[Stored entries]
┄┄┄┄┄┄┄┄┄┄┄┄┄┄┄┄┄┄┄┄
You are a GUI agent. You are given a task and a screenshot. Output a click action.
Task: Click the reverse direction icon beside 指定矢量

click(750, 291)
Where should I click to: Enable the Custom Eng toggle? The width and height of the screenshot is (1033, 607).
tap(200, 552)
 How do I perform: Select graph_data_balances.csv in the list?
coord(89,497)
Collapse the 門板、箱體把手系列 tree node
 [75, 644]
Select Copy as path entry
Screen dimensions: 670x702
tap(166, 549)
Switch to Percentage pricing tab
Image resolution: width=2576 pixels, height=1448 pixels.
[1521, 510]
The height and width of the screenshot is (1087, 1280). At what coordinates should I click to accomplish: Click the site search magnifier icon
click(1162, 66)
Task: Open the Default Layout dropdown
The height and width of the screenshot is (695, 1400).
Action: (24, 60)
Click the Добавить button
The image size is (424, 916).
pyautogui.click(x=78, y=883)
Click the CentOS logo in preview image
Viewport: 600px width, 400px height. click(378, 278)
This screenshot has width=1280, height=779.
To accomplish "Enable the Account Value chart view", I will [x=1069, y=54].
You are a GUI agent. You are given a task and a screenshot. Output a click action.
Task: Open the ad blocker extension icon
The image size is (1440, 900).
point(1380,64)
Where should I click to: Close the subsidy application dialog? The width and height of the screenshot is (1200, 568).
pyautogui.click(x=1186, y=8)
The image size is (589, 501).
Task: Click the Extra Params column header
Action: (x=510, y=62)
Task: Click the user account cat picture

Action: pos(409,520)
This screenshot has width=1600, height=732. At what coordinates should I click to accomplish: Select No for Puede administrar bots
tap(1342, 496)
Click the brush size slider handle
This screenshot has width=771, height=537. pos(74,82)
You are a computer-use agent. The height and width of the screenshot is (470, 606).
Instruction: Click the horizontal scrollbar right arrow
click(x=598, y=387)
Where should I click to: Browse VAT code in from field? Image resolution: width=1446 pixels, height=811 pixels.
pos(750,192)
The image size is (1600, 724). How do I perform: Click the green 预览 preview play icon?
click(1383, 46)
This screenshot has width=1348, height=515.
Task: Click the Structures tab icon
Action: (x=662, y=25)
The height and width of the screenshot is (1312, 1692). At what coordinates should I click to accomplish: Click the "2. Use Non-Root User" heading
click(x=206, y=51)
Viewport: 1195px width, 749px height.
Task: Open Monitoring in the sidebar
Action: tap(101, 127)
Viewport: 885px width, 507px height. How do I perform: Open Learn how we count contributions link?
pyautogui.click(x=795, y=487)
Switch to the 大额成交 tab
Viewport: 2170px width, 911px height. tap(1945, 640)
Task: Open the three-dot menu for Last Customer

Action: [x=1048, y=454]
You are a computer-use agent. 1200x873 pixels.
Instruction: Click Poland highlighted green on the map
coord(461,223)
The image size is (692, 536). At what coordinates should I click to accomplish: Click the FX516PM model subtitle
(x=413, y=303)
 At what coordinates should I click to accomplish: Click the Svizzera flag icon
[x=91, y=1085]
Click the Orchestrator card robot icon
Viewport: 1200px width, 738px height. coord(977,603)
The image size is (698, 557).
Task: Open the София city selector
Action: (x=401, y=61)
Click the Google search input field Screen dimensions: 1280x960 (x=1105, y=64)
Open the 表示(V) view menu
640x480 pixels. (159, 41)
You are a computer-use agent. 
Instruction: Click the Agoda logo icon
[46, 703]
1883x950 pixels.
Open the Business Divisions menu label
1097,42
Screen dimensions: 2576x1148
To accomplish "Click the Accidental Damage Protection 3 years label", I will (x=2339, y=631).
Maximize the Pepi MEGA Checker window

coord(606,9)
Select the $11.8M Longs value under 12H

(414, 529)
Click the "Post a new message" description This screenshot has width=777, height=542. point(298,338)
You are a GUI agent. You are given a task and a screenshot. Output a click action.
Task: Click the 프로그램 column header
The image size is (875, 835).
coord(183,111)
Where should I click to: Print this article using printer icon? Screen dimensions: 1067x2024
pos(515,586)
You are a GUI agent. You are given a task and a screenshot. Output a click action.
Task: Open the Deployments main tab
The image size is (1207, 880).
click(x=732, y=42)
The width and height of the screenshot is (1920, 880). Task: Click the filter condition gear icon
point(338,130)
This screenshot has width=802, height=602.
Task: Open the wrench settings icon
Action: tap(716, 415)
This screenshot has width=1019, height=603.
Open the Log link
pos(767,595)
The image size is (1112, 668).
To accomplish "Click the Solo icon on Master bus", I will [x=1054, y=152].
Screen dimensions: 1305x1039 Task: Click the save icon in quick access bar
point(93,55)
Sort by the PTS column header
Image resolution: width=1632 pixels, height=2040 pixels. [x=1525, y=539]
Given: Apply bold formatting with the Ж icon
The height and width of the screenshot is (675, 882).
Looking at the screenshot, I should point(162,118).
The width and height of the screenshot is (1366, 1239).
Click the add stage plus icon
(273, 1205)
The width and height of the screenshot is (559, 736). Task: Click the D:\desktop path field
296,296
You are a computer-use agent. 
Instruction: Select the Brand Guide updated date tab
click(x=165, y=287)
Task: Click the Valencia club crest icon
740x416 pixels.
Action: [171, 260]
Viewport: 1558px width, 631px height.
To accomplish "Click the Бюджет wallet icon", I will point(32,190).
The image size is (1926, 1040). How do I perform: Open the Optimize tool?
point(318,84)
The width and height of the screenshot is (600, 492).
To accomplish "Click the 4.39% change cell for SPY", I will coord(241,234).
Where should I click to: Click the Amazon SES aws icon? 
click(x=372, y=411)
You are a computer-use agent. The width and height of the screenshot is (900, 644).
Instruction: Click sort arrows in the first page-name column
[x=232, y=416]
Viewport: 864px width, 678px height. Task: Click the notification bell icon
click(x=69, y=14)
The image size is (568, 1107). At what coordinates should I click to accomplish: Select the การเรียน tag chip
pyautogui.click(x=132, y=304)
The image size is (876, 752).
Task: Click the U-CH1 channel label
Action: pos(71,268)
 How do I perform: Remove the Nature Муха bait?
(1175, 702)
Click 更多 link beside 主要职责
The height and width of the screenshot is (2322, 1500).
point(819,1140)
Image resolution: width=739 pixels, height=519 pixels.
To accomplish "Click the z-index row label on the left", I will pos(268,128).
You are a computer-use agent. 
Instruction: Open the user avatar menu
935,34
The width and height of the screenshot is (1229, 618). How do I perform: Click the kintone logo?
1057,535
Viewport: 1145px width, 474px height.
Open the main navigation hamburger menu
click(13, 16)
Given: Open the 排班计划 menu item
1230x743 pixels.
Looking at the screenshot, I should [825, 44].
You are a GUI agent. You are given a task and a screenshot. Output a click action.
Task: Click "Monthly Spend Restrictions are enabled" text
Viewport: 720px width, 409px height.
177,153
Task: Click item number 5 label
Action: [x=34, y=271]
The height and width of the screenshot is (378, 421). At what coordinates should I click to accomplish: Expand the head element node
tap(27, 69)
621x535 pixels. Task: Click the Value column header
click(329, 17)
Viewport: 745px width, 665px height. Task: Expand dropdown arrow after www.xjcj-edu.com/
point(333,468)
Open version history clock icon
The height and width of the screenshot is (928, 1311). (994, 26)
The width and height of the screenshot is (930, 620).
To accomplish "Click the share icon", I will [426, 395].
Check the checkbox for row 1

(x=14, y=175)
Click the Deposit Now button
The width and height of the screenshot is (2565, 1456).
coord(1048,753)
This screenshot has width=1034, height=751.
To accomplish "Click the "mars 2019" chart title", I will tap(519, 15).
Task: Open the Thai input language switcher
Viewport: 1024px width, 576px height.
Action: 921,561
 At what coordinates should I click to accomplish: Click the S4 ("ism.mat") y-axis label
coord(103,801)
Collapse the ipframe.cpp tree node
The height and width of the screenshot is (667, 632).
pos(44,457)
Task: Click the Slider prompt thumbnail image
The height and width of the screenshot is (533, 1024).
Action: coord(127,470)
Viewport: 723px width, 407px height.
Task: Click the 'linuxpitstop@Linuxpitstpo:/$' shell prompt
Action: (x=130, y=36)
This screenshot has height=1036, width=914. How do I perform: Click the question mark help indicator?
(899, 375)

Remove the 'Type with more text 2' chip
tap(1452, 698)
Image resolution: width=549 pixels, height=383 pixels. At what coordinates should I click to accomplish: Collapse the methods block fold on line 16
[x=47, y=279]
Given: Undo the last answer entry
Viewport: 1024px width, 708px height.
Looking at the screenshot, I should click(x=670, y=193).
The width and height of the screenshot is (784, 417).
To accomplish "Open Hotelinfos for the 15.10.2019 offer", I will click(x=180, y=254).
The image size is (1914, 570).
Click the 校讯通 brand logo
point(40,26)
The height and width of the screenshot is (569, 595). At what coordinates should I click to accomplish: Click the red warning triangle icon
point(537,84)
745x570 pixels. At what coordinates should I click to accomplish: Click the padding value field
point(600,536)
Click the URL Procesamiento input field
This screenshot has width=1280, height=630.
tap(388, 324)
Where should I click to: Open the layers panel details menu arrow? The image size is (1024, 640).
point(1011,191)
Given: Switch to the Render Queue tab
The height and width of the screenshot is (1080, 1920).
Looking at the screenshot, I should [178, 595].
┄┄┄┄┄┄┄┄┄┄┄┄┄┄┄┄┄┄┄┄
Print the lines above from the one with "Task: Click the user account cat picture" through the one with "1883x950 pixels.", both included, exactly as written and nothing more.

**Expected answer:**
Task: Click the user account cat picture

Action: pos(409,520)
This screenshot has width=1600, height=732. At what coordinates should I click to accomplish: Select No for Puede administrar bots
tap(1342, 496)
Click the brush size slider handle
This screenshot has width=771, height=537. pos(74,82)
You are a computer-use agent. The height and width of the screenshot is (470, 606).
Instruction: Click the horizontal scrollbar right arrow
click(x=598, y=387)
Where should I click to: Browse VAT code in from field? Image resolution: width=1446 pixels, height=811 pixels.
pos(750,192)
The image size is (1600, 724). How do I perform: Click the green 预览 preview play icon?
click(1383, 46)
This screenshot has width=1348, height=515.
Task: Click the Structures tab icon
Action: (x=662, y=25)
The height and width of the screenshot is (1312, 1692). At what coordinates should I click to accomplish: Click the "2. Use Non-Root User" heading
click(x=206, y=51)
Viewport: 1195px width, 749px height.
Task: Open Monitoring in the sidebar
Action: tap(101, 127)
Viewport: 885px width, 507px height. How do I perform: Open Learn how we count contributions link?
pyautogui.click(x=795, y=487)
Switch to the 大额成交 tab
Viewport: 2170px width, 911px height. tap(1945, 640)
Task: Open the three-dot menu for Last Customer

Action: [x=1048, y=454]
You are a computer-use agent. 1200x873 pixels.
Instruction: Click Poland highlighted green on the map
coord(461,223)
The image size is (692, 536). At what coordinates should I click to accomplish: Click the FX516PM model subtitle
(x=413, y=303)
 At what coordinates should I click to accomplish: Click the Svizzera flag icon
[x=91, y=1085]
Click the Orchestrator card robot icon
Viewport: 1200px width, 738px height. coord(977,603)
The image size is (698, 557).
Task: Open the София city selector
Action: (x=401, y=61)
Click the Google search input field Screen dimensions: 1280x960 (x=1105, y=64)
Open the 表示(V) view menu
640x480 pixels. (159, 41)
You are a computer-use agent. 
Instruction: Click the Agoda logo icon
[46, 703]
1883x950 pixels.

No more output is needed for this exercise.